■ **原文抜粋**
説明

ヒータの温度制御方法及びこれを利用した温度制御装置

【課題】押出機等の加熱において効率的な加熱を行うこととともに資源保護、環境保護の観点からどのような使用条件下においてもヒータの過酷な使用を避け、ヒータの所定の寿命が確保できるようなヒータの温度制御方法及びこれを利用した温度制御装置を提供する。
【解決手段】本発明に係る温度制御方法は、押出機のシリンダ、金型又は付帯機器等の被加熱体の加熱源に用いられるヒータの温度制御方法であって、前記被加熱体の設定温度に対し、前記ヒータの温度が該ヒータの目標寿命から求められる設定温度を超えないように該ヒータの温度制御を行うことにより実施される。

【発明の詳細な説明】
【技術分野】
【0001】
本発明は、押出機やその付帯機器等に使用されるヒータの温度制御方法及びこれを利用した温度制御装置に係り、特にヒータ寿命が長くなるように加熱することを考慮したヒータの温度制御方法及びこれを利用した温度制御装置に関する。
【背景技術】
【0002】
押出機やこれに付帯するギアポンプ、金型あるいはペレット造粒装置等には、プラスチック材料を所定温度で賦形するためにこれらの機器を加熱するヒータが用いられている。そして、ヒータは、これらの機器に鋳込みヒータとして、またカートリッジヒータとして用いられている。従来、押出機や付帯機器に用いられるヒータの温度制御は、如何に効率的に早く、これらの機器やプラスチック材料を所定温度に加熱するかが重要であり、これらの機器を加熱する際の機器温度やプラスチック材料温度のハンチング又はオーバーシュートや、制御の時間遅れが問題であった。
【0003】
このため、例えば、特許文献1においては、押出機のシリンダ温度制御によって成形樹脂温度を制御する場合に、シリンダの目標温度と実測温度との偏差に、金型に押し出される直前の樹脂の目標樹脂温度と実測値の偏差に基づいて変動する変動係数を乗じて制御する方法を採用し、変動係数を経験豊富な操作員に頼らないでも求めることができる方法が提案されている。
【0004】
また、特許文献2には、金型内部の温度オーバーシュートおよび金型表面の過剰加熱を回避し、金型内部の温度を短時間で設定温度に安定させるために、金型の表面及び内部温度を測定し、先ず金型の表面温度の目標値と実測値との偏差に基づいてヒータをPD制御し、つぎに金型の内部温度の目標値と実測値に基づいてヒータをPID制御する方法が提案されている。
【0005】
一方、特許文献3には、ヒータ断線による異常加熱が生ずると押出成形装置の破損事故につながるので、ヒータ断線等の異常が発生した場合に警報を出す方法が提案されている。このヒータ断線警報方法は、押出成形装置使用時の電圧変動やヒータが温度に依って抵抗値が変化しても確実に警報を出すことができるようになっている。

■ **エントリー一覧**
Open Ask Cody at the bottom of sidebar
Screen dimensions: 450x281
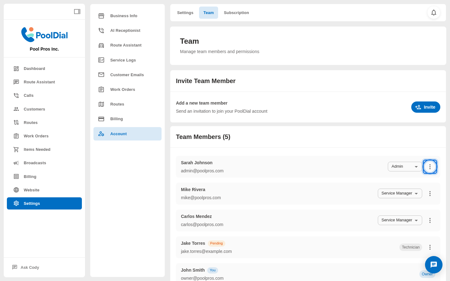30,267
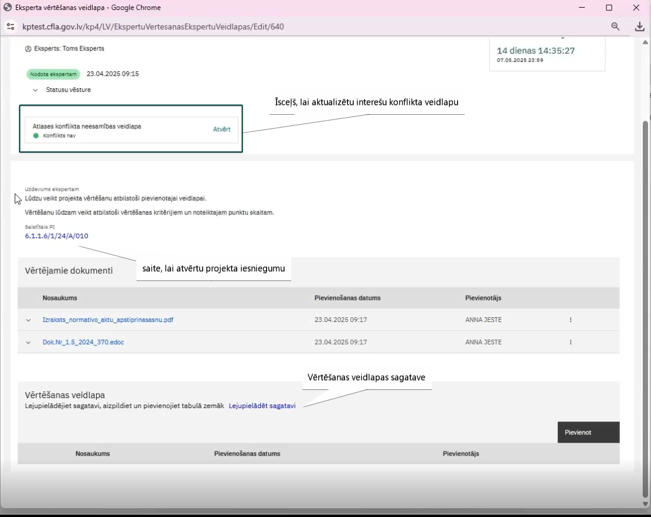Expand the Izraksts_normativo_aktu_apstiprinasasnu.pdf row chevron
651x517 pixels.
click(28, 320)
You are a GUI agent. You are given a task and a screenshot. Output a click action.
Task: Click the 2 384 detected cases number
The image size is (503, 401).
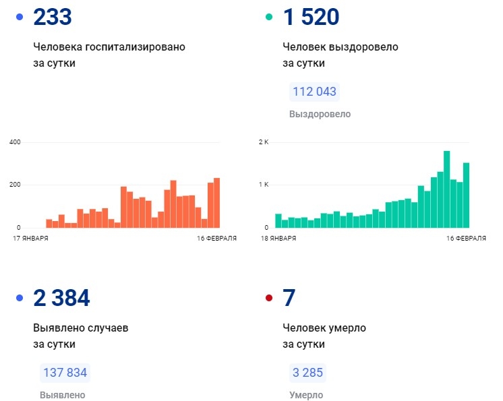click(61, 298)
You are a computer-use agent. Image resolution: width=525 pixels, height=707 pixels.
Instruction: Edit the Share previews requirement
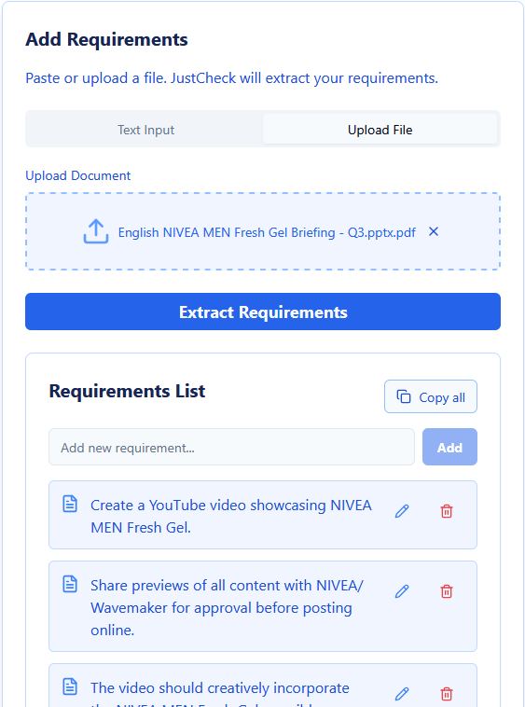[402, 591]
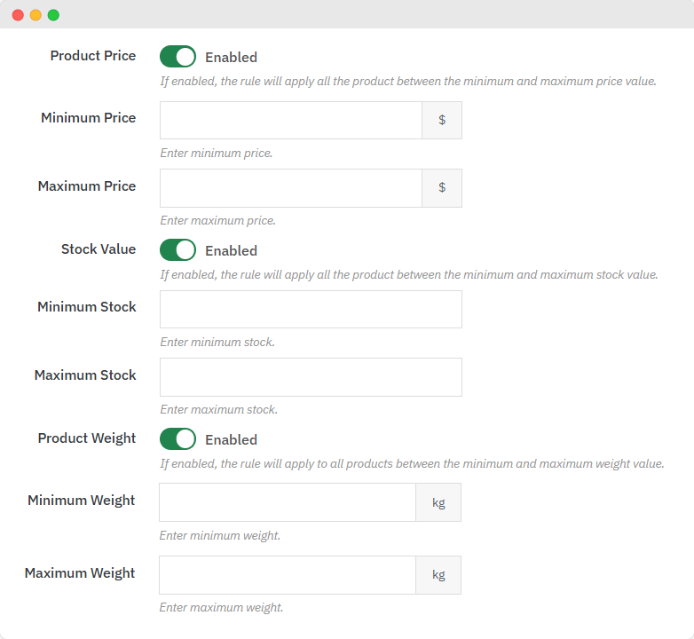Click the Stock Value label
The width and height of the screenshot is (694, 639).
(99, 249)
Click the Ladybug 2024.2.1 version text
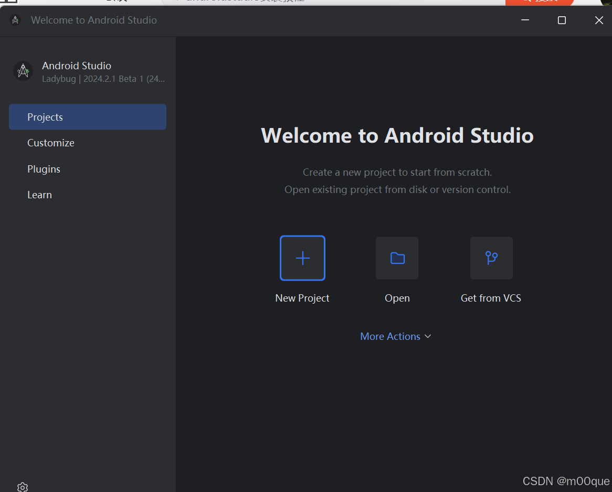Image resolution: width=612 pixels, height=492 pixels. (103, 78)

==

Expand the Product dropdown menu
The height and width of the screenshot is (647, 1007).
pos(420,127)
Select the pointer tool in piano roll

==

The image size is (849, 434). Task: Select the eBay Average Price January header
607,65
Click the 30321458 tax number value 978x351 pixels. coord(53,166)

■ **作業内容**
A: 原文抜粋の【0002】で、プラスチック材料を所定温度で賦形するためにヒータで加熱される機器として挙げられているものをすべて書き出してください。
B: エントリーのうち、「Open Ask Cody at the bottom of sidebar」を含む行から始まり「click(28, 320)」を含む行で終わる範囲を、空行を除いて番号付きリストに書き直してください。画像は入れないでください。

■ **作業結果**
A: 押出機、ギアポンプ、金型、ペレット造粒装置

B:
1. Open Ask Cody at the bottom of sidebar
2. Screen dimensions: 450x281
3. 30,267
4. Expand the Izraksts_normativo_aktu_apstiprinasasnu.pdf row chevron
5. 651x517 pixels.
6. click(28, 320)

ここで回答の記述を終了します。